>>>>>

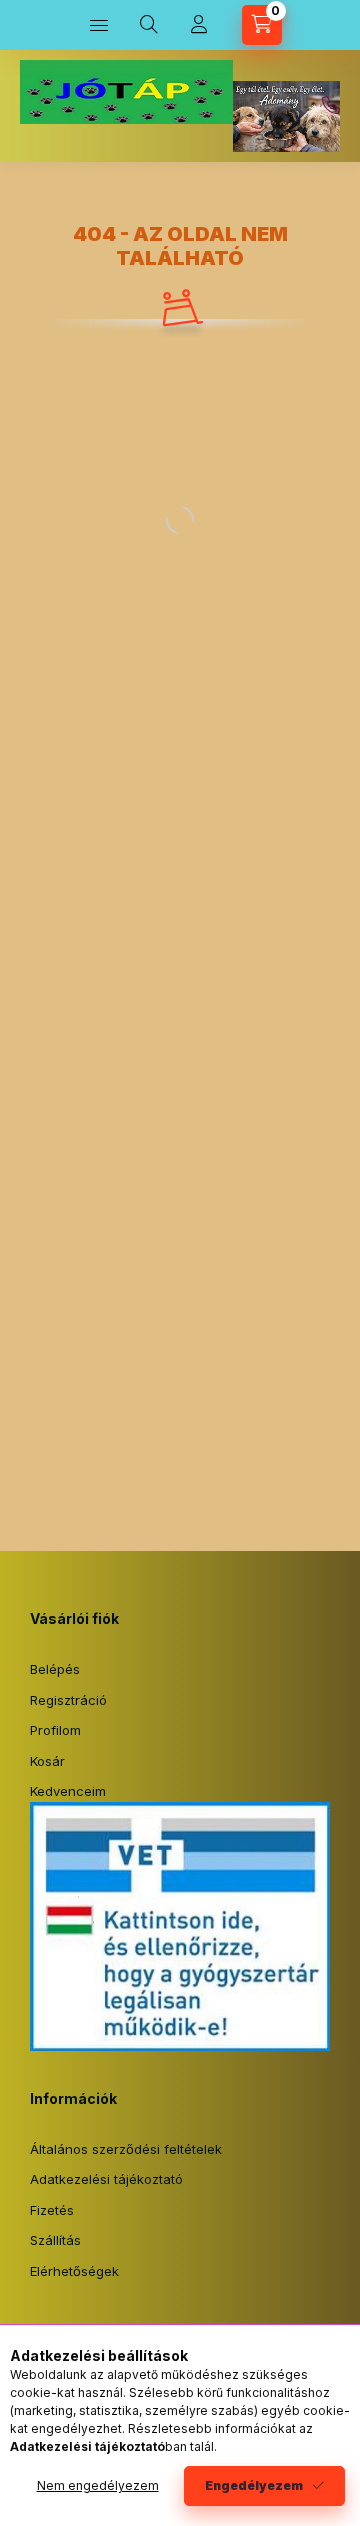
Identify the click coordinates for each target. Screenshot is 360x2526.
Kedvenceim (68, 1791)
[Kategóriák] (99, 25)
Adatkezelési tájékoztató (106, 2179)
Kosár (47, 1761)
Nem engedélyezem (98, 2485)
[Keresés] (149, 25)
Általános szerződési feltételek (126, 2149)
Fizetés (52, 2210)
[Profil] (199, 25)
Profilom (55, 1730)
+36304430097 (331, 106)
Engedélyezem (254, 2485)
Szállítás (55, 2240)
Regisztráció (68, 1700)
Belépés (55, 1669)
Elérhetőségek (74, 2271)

<<<<<
>>>>>

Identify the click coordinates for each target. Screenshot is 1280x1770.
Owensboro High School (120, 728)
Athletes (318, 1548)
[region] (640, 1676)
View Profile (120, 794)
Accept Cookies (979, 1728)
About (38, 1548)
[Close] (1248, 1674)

<<<<<
>>>>>

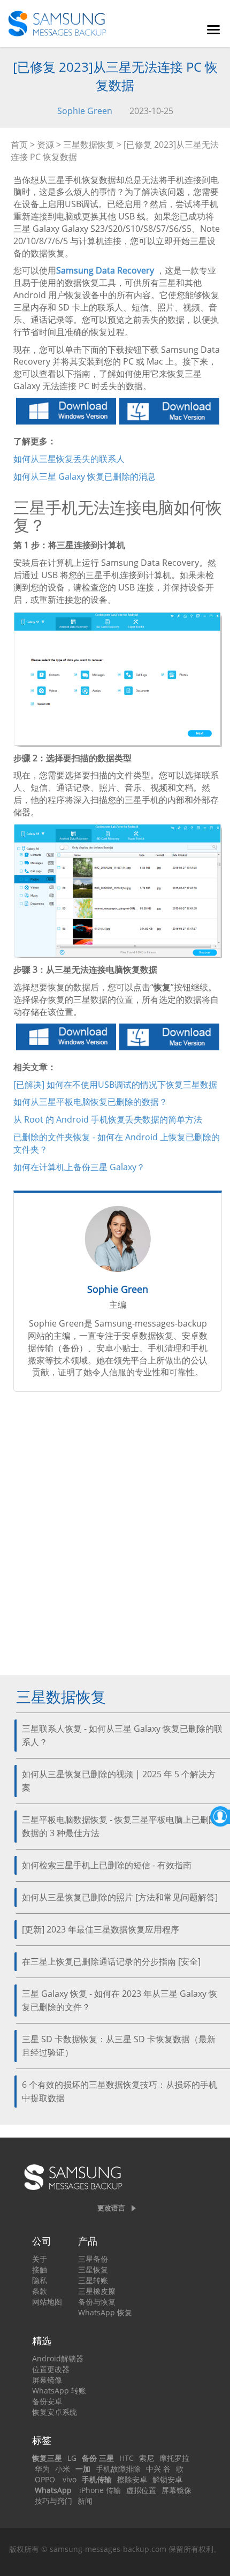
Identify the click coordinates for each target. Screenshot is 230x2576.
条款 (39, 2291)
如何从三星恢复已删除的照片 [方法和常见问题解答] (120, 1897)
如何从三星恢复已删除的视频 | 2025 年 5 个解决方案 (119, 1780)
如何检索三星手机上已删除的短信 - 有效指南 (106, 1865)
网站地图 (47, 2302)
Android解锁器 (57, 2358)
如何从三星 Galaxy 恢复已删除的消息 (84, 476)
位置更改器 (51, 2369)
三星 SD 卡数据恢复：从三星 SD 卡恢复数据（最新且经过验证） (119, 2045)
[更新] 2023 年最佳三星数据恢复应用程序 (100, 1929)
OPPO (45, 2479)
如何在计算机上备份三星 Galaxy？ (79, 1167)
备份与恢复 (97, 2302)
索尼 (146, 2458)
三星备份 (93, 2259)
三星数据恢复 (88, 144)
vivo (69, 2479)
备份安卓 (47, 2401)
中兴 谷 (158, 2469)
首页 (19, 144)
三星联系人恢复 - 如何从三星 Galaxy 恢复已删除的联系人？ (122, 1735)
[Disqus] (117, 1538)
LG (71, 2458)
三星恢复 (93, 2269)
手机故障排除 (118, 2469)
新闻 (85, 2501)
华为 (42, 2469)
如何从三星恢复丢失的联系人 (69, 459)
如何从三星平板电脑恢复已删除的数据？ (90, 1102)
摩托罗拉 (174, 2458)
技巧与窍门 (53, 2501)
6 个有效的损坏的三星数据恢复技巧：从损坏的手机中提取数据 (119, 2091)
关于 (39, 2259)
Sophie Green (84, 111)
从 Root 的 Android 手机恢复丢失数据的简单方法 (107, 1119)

<<<<<

- **TASK OBJECTIVE**
Report every line of the preceding listing where the string "each" occurs.

- **RESPONSE BELOW**
Identify the click coordinates for each target. Screenshot is 360x2526.
Identify the click coordinates for each target. Screenshot is 1280x1770.
Identify the click coordinates for each target. Screenshot is 230x2576.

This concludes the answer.